Return value usage

MRAB google at mrabarnett.plus.com
Wed Apr 29 14:13:56 EDT 2009


Zac Burns wrote:
>> The point of caching is that it lets you retrieve a result cheaply that
>> was expensive to produce by saving the result in case it's needed again.
>> If the caching itself is expensive because it requires network access
>> then, IMHO, that's not proper caching! (You would need a 2-level cache,
>> ie a small local cache to speed up your a larger network-based cache; a
>> cache for a cache.)
>>
> 
> Agreed, to some extent.
> 
> In my application the cache resulted in enormous savings over
> calculating every time - but still several minutes could be saved in
> some common use cases.
> 
> Calculating the values is very expensive indeed (anywhere between
> seconds and minutes each). Getting the cached values takes ~.05sec.

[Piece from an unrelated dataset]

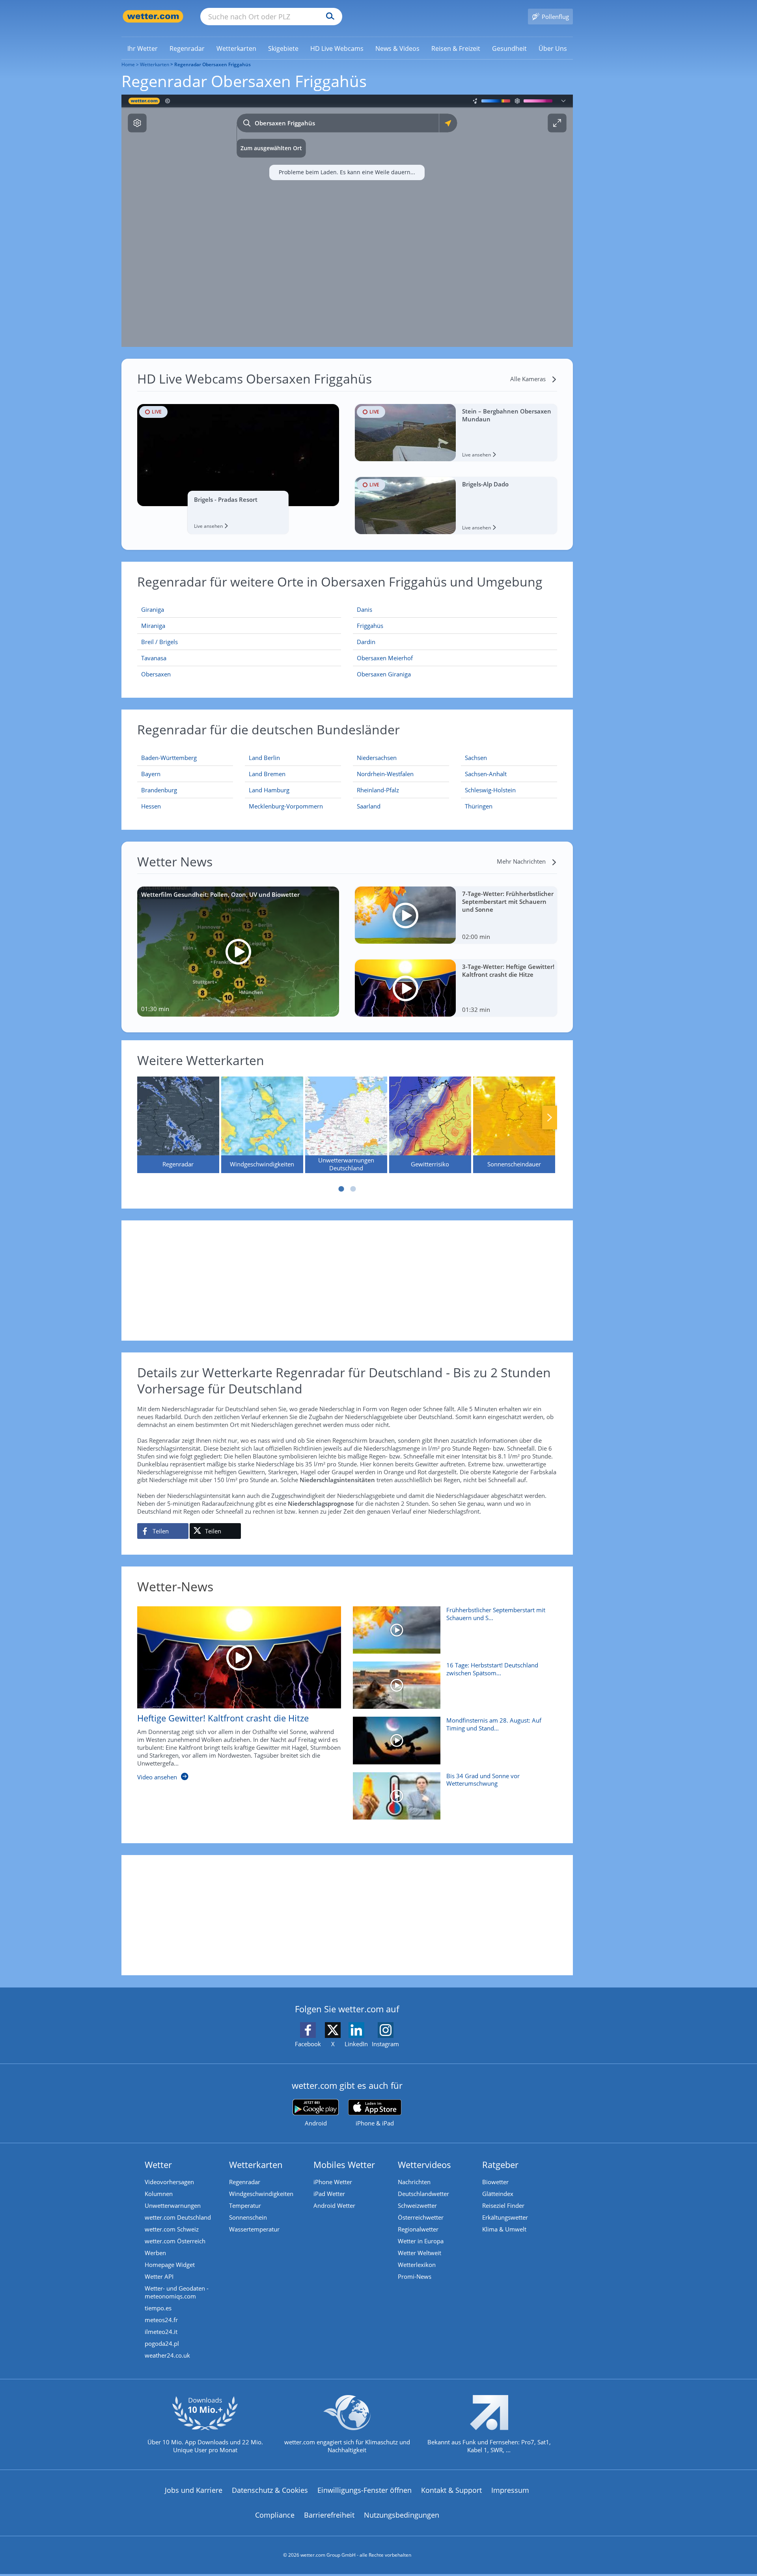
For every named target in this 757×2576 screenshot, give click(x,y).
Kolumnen (159, 2194)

> However, it is common to request 10000 or so calculations - which
> costs ~8min. Of those, perhaps 10% actually use the return value - all
> of them use the side effects. Also the full cache is very large - in
> the hundreds of GB. Having a local cache wouldn't help because
> generally a machine wouldn't request the same cached values twice.

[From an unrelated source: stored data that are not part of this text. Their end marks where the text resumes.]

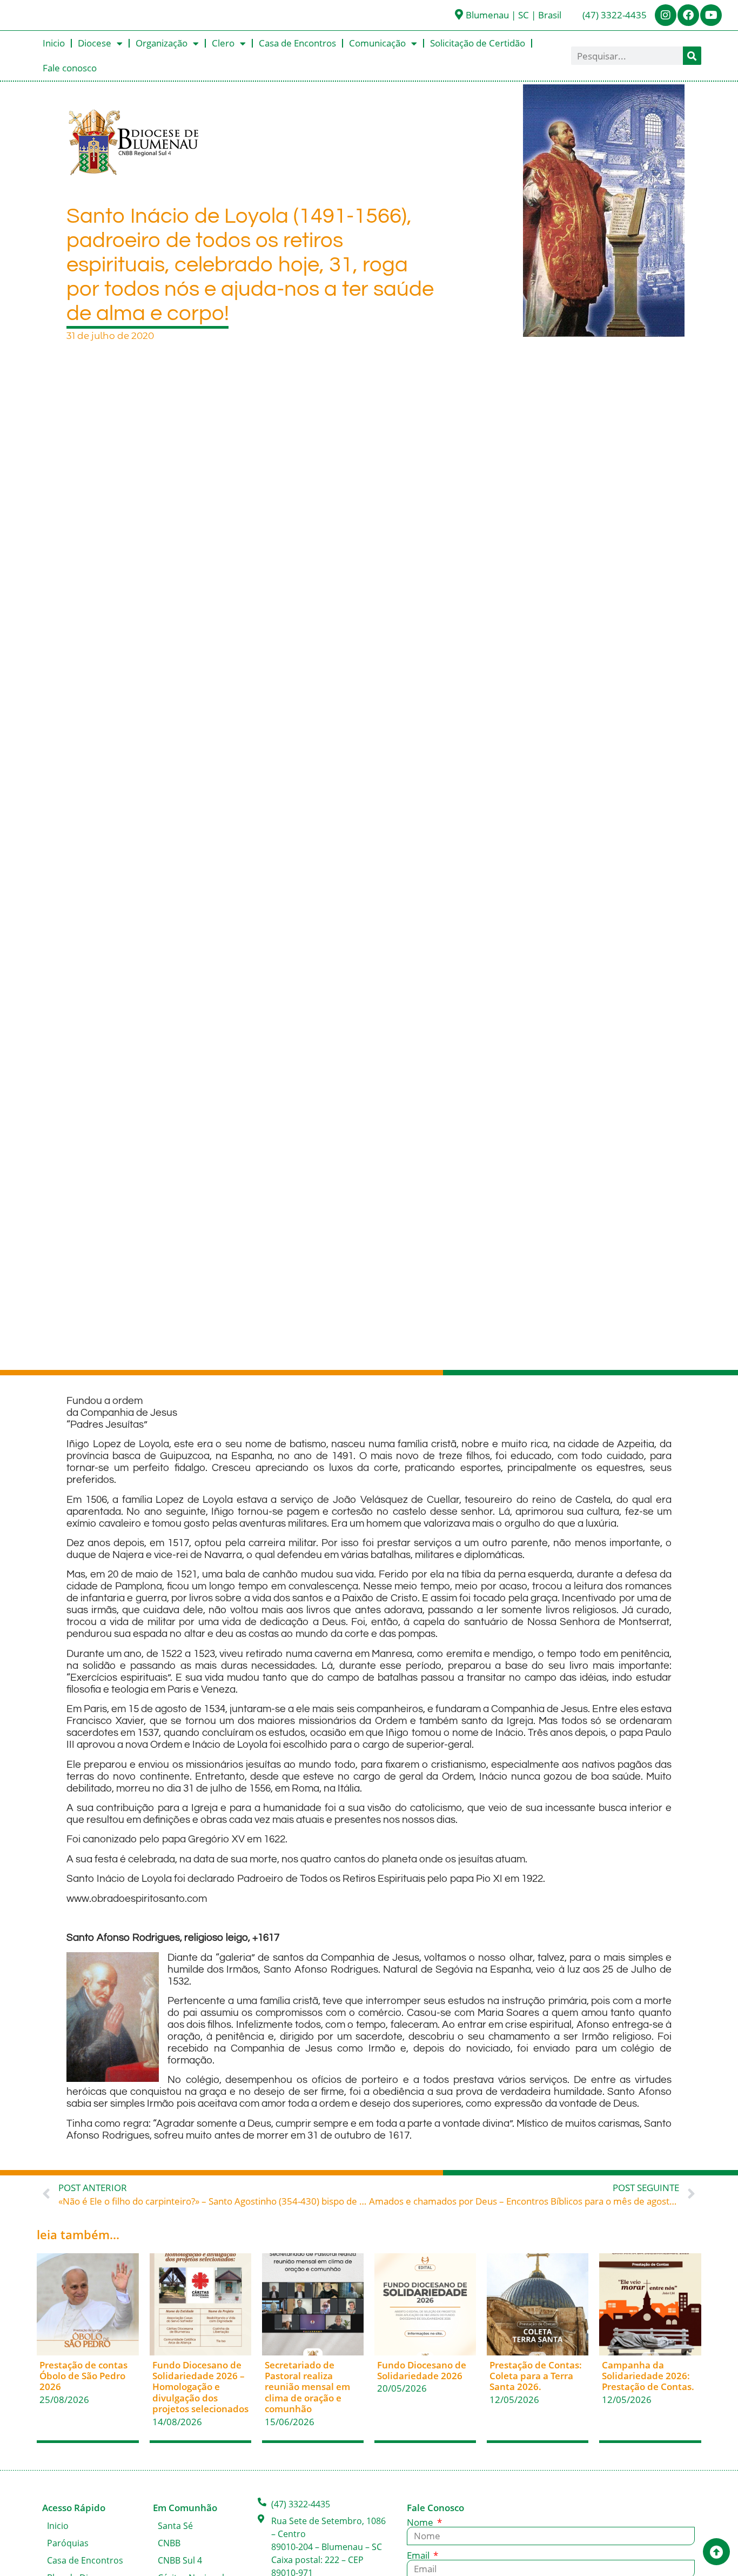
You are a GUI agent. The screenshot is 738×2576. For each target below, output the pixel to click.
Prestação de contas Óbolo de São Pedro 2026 (83, 2376)
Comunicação (377, 43)
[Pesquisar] (692, 55)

> They are borrowing runtime from other machines.
> 
I'd probably suggest a local cache storing the most recently requested
results, backed up by a larger non-local cache.

You could even record how long it takes to produce each result and how
often or how recently it has been requested; you might decide not to
cache some values in order to reduce the size of the cache if it won't
affect the overall processing time significantly.